Jean-Pierre Vaquier (14 July 1879 – 12 August 1924) was a French inventor and murderer. He was convicted in Britain of murdering the husband of his mistress by poisoning him with strychnine.[1]

Vaquier was born in Niort-de-Sault on Bastille Day, 1879. In 1924, he was working as a lecturer in radio-telephony,[2] when he met Mabel Jones in Biarritz; she had gone there to recover from a breakdown.[3] He spoke no English and she spoke no French, so they conducted their affair through the medium of a dictionary.[4]

When Jones returned to Byfleet, Vaquier followed and took up residence in the Blue Anchor pub in Byfleet, which Jones ran with her husband, Alfred George Poynter Jones. He said that he planned to market a new sausage-making machine he had patented. On the morning of 29 March Alfred Jones came downstairs and took his habitual glass of Bromo-Seltzer as a hangover remedy from a bottle in the bar parlour, where Vaquier had already been sitting for some time. Jones immediately became ill and died shortly afterwards.
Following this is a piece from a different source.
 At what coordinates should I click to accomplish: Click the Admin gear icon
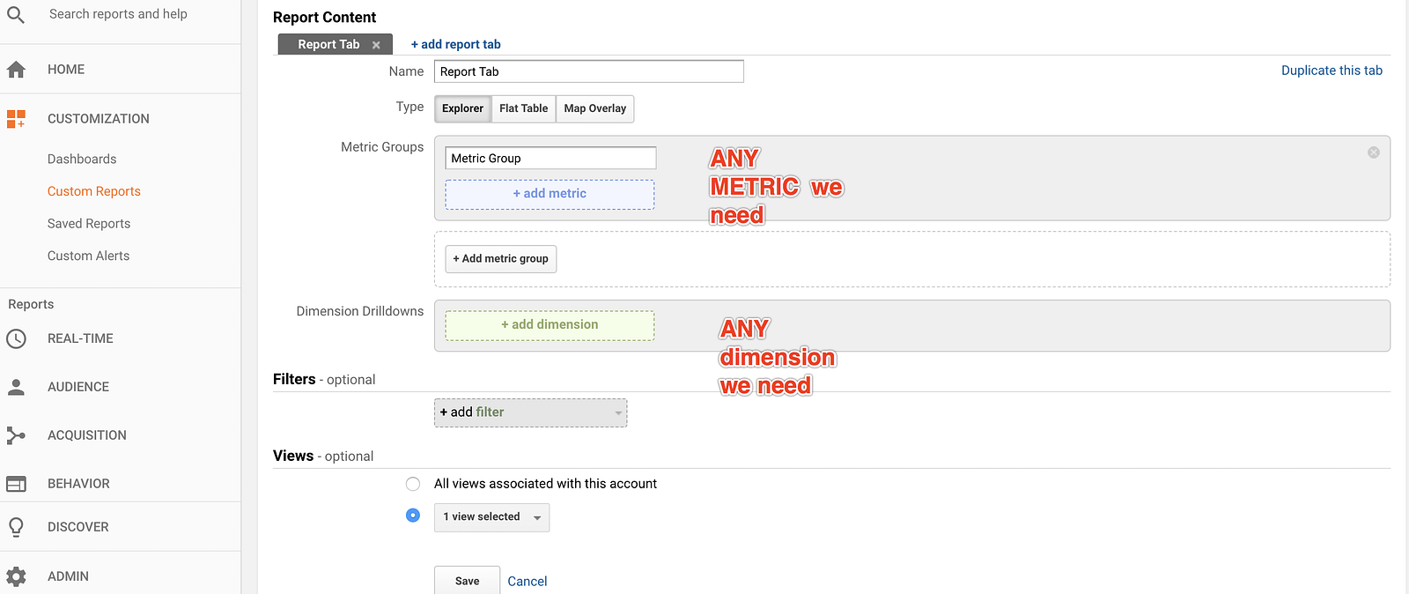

His doctor carried out a post-mortem and strychnine was found in the body and in the bottle. A second post-mortem was carried out by Sir Bernard Spilsbury.[5] Vaquier was arrested three weeks later and a chemist in London identified him as the customer who had bought 0.12 grams (2 grains) of strychnine, signing the poisons book as "J. Walker".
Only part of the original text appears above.